Brussels: Smoking can make people more susceptible to serious complications from a coronavirus infection, the European Union (EU) agency for disease control has said, citing scientific studies, although available data is still limited.
In its updated assessment of the risks caused by coronavirus released on Wednesday, the European Centre for Disease Control and Prevention (ECDC) included smokers among those potentially most vulnerable to COVID-19.
Patients above 70 years of age and people with underlying conditions such as hypertension, diabetes or cardiovascular disease are among the most vulnerable to COVID-19. Men are more vulnerable than women, the EU body said in its report.
Smokers have also appeared to be more susceptible to breathing complications caused by the disease, and the ECDC said it was advisable to identify them as a potential vulnerable group, confirming an earlier assessment, news agency Reuters reported.
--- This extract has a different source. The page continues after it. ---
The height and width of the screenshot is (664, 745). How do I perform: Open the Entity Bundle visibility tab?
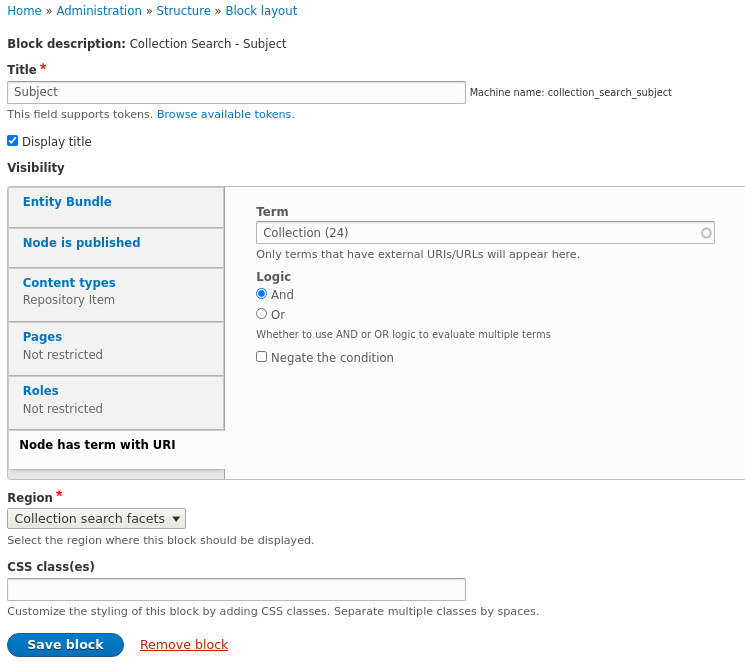67,202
The agency cited a study by Chinese doctors which on a sample of 99 patients affected by the coronavirus found that acute smokers were more at risk of dying than elderly people.
The ECDC report also said smoking was associated with heightened activity in the lungs of an enzyme, ACE2, that could make patients more vulnerable to COVID-19, citing a study conducted by Guoshuai Cai, from the University of South Carolina.
It added that former smokers appeared to be more at risk than current smokers because the enzyme was more active in different cells in former smokers.